Internet Explorer 8 : quel impact pour la publicité ciblée ?

Fin août, Microsoft a dévoilé la dernière version encore en test de son fameux navigateur qui pourrait avoir un impact négatif sur la publicité ciblée. Attaque en règle contre Google ou coup de bluff ?

Lancé fin août en France, la deuxième version bêta d'Internet Explorer 8 (IE8) a déjà fait couler beaucoup d'encre quant au possible impact négatif que certaines fonctionnalités pourraient avoir sur la publicité basée sur le ciblage comportemental. L'éditeur du fameux navigateur aurait avancé un pion décisif sur l'échiquier qui l'oppose à son éternel rival : Google. Difficile à croire lorsque l'on prend en compte les ambitions de Microsoft dans la publicité en ligne, soit 25 % des revenus de la société d'ici 2017, surtout après le rachat d'aQuantive pour une somme astronomique de six milliards de dollars (lire l'article : Microsoft mise sur la publicité interactive pour sa croissance future, du 04/10/2007).

Les fonctionnalités incriminées sont "In Private Browsing" et "In Private Blocking". La première permet à l'utilisateur une navigation en mode privé. "Sites visités, recherches effectuées, noms d'utilisateur, mots de passe, cookies... rien n'est enregistré sur le disque dur de l'ordinateur, précise Fabrice Milhoud, responsable stratégie chez Microsoft France. Les cookies se trouvent uniquement dans la mémoire temporaire." Pour sa part, la fonction In Private Blocking permet à l'utilisateur de limiter la communication entre plusieurs sites Web d'informations relatives à ses habitudes de surf. En activant cette seconde fonction, l'utilisateur peut obtenir la liste des sites traçant ses mouvements sur la Toile à son insu, et les bloquer individuellement ou dans leur ensemble.

Chez Weborama, spécialiste de la mesure d'audience et de la publicité en ligne avec le rachat de C-Marketing en 2007 (lire l'article : Weborama prépare la guerre du ciblage comportemental, du 23/10/2007), on reste très mesuré quant à l'impact d'IE8 sur la publicité en ligne et plus précisément le ciblage comportemental. "La mesure d'audience sera plus difficile si les cookies sont effacés des postes d'utilisateurs, concède Rodolphe Rodrigues, directeur général chez Weborama.
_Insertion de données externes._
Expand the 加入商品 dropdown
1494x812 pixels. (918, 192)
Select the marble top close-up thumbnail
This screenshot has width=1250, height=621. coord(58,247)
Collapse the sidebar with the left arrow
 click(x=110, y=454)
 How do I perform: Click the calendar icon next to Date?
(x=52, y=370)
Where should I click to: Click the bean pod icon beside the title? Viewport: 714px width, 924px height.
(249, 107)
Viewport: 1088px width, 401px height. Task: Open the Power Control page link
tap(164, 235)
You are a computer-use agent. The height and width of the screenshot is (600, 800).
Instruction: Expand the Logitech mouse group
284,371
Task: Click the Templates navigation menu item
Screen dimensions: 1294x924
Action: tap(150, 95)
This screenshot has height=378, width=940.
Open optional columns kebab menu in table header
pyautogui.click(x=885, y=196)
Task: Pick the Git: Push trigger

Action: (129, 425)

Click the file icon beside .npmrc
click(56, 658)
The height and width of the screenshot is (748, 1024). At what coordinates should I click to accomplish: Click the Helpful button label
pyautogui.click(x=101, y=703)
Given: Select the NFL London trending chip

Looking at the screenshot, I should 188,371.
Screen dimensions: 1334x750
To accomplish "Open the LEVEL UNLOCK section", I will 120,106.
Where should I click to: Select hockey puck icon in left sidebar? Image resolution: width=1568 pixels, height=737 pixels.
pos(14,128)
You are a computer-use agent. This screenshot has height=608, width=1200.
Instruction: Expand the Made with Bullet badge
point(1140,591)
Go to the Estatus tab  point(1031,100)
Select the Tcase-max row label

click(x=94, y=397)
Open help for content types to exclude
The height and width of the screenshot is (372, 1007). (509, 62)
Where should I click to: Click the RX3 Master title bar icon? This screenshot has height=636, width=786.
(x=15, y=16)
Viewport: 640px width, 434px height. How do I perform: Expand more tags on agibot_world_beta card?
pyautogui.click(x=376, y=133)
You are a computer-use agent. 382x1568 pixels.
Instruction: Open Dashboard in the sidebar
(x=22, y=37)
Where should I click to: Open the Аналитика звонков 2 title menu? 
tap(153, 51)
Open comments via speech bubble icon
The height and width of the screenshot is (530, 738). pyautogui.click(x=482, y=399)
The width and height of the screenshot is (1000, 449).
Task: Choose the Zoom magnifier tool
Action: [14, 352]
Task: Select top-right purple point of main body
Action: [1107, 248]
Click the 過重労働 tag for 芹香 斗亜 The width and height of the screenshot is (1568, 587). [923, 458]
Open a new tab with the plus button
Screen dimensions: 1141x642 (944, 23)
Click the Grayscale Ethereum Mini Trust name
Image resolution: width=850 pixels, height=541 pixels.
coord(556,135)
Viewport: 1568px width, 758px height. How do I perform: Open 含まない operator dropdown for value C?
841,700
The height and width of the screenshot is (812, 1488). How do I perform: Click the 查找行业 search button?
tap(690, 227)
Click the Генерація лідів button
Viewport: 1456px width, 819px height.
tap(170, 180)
Et il faudra sans doute trois mois avant de récupérer un historique qui permette l'envoi de publicité ciblée." Mais cela ne bloquerait pas pour autant le marché de la publicité personnalisée : des solutions existent. "Il est toujours possible de travailler à partir de l'adresse IP plutôt que du cookie. Ou bien encore les prestataires pourront utiliser pour une durée déterminée le nom de domaine du client en l'hébergeant chez eux."

Par contre, cette nouvelle version d'Internet Explorer pourrait avoir de graves conséquences pour l'utilisateur en matière d'expérience. "Le capping d'une publicité, c'est-à-dire la fréquence de répétition des publicités, est géré par un cookie", explique Alain Sanjaume, directeur général France de Wunderloop, société qui propose des solutions de ciblage comportemental (lire l'article : Wunderloop s'attaque au marché français du ciblage comportemental, du 25/10/2007). "Si ce cookie disparaît, l'internaute risque d'être exposé à une même publicité de manière démesurée."

Via l'effacement possible des cookies de session, on pourrait craindre qu'il faille à chaque fois remplir la sempiternelle combinaison mot de passe/login. Pas forcément. "Il est toujours possible d'effacer tout son historique et de conserver la personnalisation des sites stockés dans les favoris du navigateur", indique Fabrice Milhoud, de Microsoft. Mais qui voudra faire cette manipulation sachant qu'In Private est désactivée par défaut dans cette nouvelle version, même si cet état est susceptible de changer d'ici l'adoption de la version finale d'IE8 ?

Pour Rodolphe Rodrigues, de Weborama, il s'agit plus d'une opération de communication de la part de Microsoft. "D'une part, le fait que Google conserve l'historique de surf des internautes sur près de deux ans est un sujet très polémique. D'autre part, je doute que beaucoup de gens prennent le temps d'activer ces nouvelles fonctionnalités où il faudra définir les sites amis en tenant compte des changements fréquents de noms de domaines. Il existe de nombreuses fonctions du même acabit dans IE7 ou Firefox qui ne sont pas utilisées."

Dans l'hypothèse peu probable où tous les internaute activeraient ces fonctions, les premiers à en souffrir seraient, de l'avis de Rodolphe Rodrigues, les sites à faible notoriété.